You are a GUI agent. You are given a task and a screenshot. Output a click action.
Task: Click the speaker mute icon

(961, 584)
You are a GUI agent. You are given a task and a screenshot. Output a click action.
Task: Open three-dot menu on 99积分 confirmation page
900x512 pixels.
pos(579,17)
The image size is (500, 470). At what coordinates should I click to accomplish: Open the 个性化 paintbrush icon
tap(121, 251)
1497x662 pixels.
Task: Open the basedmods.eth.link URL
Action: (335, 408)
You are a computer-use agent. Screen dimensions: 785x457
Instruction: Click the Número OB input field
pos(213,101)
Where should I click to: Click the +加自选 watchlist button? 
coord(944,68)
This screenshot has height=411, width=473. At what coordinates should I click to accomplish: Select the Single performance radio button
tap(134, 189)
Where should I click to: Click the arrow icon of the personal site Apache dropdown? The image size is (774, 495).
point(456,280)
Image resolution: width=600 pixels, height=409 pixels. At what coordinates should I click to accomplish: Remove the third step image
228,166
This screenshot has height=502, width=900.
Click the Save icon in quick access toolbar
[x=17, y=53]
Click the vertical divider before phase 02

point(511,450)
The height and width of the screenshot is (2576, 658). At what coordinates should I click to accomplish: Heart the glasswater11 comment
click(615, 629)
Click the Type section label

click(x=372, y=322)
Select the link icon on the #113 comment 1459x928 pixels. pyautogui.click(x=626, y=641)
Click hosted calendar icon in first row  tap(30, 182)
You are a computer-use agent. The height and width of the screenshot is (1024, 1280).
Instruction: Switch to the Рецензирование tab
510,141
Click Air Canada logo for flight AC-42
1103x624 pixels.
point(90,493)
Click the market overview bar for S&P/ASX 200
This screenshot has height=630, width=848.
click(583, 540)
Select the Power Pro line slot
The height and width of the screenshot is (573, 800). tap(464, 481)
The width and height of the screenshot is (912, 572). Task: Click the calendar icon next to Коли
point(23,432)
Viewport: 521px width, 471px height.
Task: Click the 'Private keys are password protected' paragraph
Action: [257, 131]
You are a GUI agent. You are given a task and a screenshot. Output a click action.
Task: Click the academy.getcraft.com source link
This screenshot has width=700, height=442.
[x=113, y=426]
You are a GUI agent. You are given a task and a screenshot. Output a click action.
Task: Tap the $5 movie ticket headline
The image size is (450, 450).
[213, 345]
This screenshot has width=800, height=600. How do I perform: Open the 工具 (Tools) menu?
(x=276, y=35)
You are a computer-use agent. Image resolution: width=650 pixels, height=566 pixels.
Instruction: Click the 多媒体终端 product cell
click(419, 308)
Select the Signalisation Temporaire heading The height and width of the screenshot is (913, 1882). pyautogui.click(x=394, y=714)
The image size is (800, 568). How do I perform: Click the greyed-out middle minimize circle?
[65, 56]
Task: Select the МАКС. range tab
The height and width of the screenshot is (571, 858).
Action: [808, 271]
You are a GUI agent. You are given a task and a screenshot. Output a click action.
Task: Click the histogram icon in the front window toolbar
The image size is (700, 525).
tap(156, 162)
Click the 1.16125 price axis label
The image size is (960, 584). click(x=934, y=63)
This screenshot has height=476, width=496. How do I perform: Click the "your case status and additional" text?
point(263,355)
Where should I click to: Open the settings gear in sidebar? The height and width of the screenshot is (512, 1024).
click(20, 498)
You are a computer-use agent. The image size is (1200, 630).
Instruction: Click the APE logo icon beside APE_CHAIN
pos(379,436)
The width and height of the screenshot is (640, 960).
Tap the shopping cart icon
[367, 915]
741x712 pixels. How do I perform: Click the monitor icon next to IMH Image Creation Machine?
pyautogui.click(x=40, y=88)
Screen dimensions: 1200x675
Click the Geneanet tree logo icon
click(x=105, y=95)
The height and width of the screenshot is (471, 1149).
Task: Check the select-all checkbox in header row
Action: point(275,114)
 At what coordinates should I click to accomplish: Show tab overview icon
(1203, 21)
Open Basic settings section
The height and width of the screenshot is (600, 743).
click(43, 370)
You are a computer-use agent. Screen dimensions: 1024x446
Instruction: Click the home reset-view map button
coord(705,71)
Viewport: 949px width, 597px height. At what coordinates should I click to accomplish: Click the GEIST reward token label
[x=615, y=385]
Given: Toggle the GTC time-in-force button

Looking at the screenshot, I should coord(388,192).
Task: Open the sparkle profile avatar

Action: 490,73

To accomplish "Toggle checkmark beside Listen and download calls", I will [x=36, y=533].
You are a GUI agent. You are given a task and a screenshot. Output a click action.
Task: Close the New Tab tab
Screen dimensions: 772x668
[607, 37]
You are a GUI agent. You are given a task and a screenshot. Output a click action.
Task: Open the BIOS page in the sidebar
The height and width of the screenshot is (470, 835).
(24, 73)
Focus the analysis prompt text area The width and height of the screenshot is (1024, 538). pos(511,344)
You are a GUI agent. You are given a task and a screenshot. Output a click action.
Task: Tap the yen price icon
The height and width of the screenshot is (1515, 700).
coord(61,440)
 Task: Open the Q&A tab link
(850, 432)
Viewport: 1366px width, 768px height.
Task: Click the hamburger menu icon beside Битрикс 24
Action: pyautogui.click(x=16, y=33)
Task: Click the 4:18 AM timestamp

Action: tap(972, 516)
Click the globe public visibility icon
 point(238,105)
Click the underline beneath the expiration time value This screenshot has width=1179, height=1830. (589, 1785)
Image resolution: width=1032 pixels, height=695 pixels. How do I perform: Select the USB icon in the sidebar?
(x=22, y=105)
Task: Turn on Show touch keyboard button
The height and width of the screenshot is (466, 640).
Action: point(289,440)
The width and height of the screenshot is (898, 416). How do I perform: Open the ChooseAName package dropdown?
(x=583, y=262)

## [Exercise]
Where a line in the listing above contains "page", copy that line.

## [Exercise answer]
Task: Open three-dot menu on 99积分 confirmation page
Task: Open the BIOS page in the sidebar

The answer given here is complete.